Teve início no último dia 8 e prossegue até 29 de maio a etapa final do curso de Formação Prática em Justiça Restaurativa, promovido pelo Núcleo Permanente de Justiça Restaurativa (Nupejure) e Escola Judicial de Sergipe (Ejuse). O objetivo é capacitar profissionais do Tribunal de Justiça de Sergipe (TJSE) e de órgãos parceiros para a função de facilitador em práticas restaurativas.
Durante o curso são utilizadas diversas metodologias ativas, sendo a principal delas a vivência circular.
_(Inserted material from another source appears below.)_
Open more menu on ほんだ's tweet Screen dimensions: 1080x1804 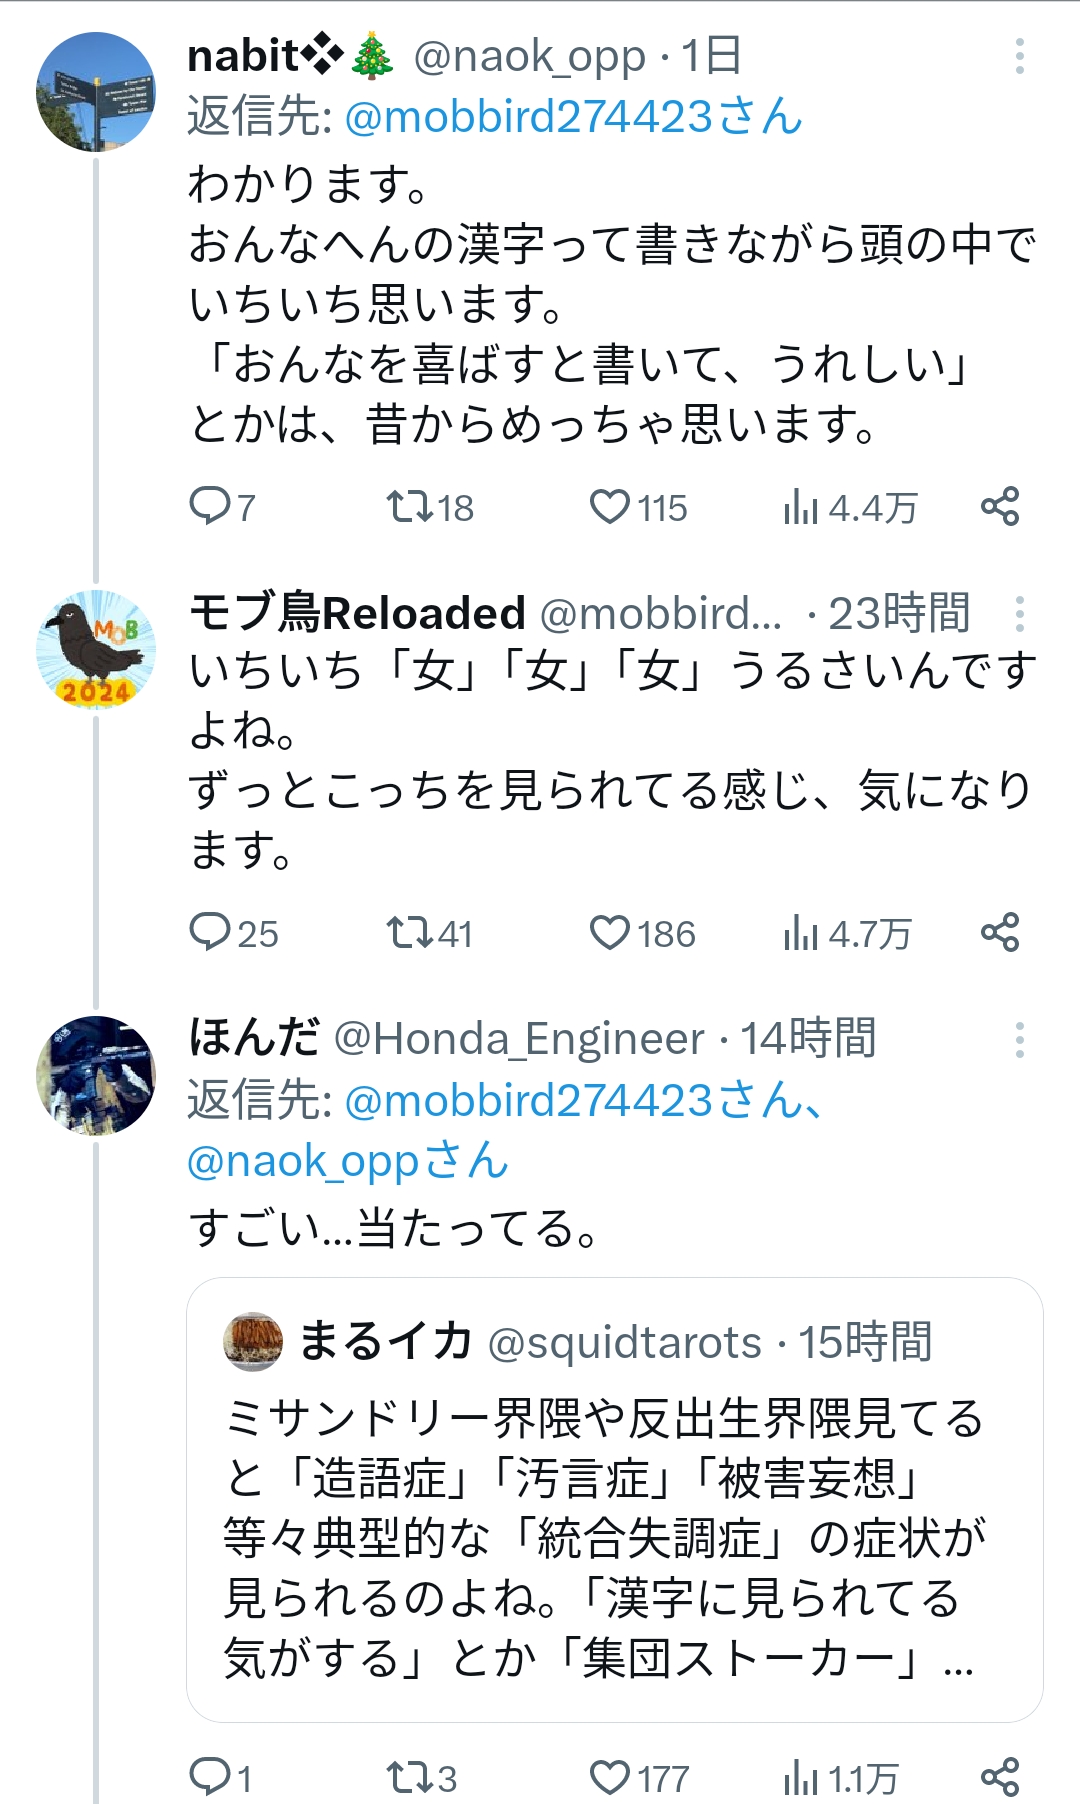click(1019, 1039)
A prática permitirá ao facilitador realizar círculos de construção de paz para trabalhar com foco na prevenção das violências, como também na perspectiva da transformação de conflitos, visto que o círculo de construção de paz é uma das práticas restaurativas que abre um leque de possibilidades de aplicações em diversos espaços de convivência, como escolas, igrejas e demais equipamentos sociais.
As práticas restaurativas possibilitam a educação para a paz favorecendo a convivência que respeita as diferenças entre as pessoas. No âmbito do Poder Judiciário, a Justiça Restaurativa busca promover a cultura de paz nos ambientes de trabalho e também no atendimento aos jurisdicionados, visando a construção de soluções participativas e justas para os conflitos judicializados.
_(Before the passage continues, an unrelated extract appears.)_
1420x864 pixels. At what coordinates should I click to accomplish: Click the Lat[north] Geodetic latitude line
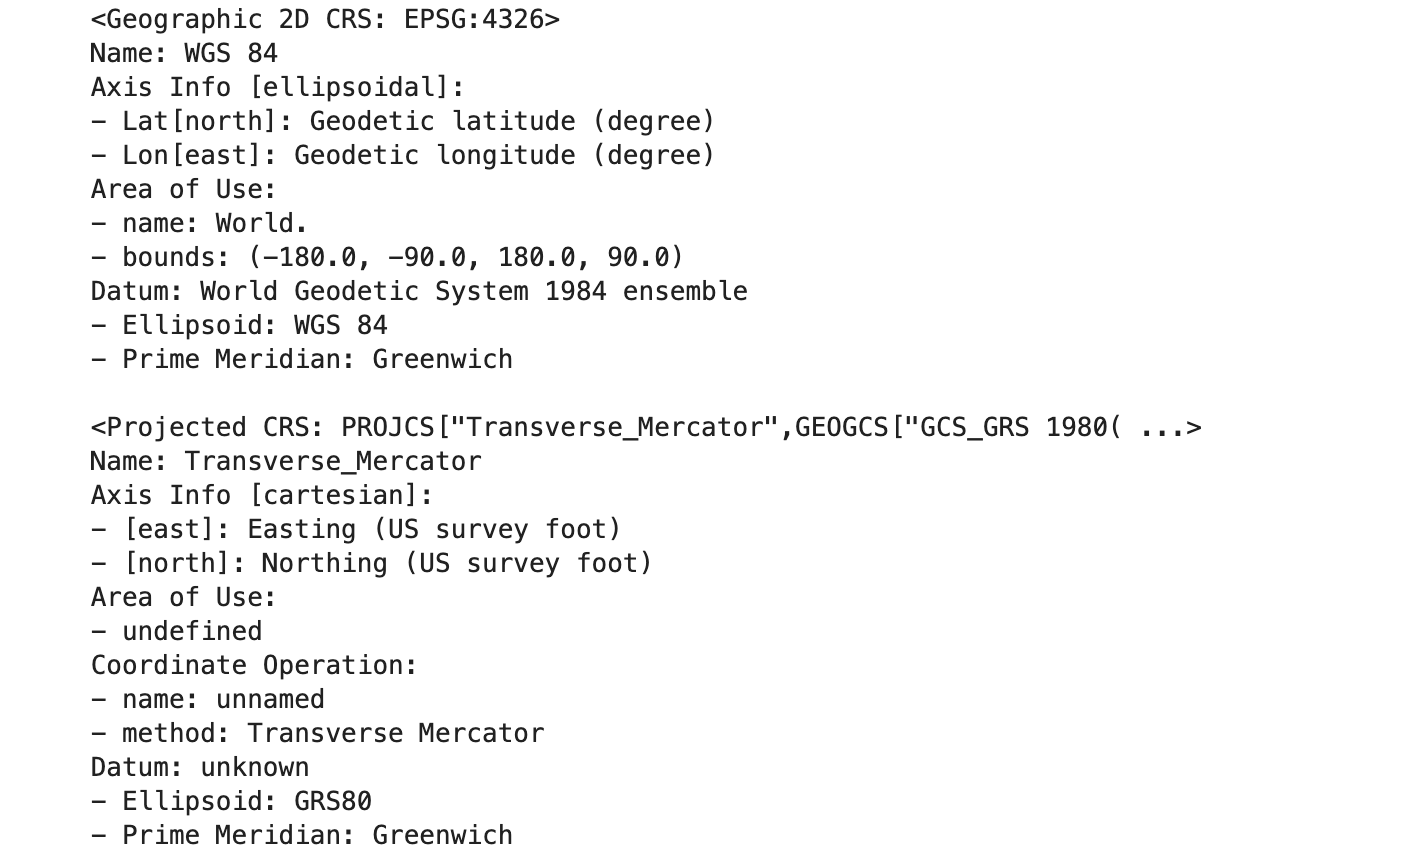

Os cursistas já passaram pela formação teórica em Justiça Restaurativa, com duração de 30 horas, que aconteceu de forma virtual nos meses de março e abril deste ano, também pela Ejuse. Participam dessa edição do curso profissionais da Central Integrada de Alternativas Penais, Conselho Tutelar, Centro de Referência da Assistência Social, Hospital Santa Isabel, Conselho da Comunidade na Execução Penal, Ministério Público de Sergipe, entre outras instituições parceiras.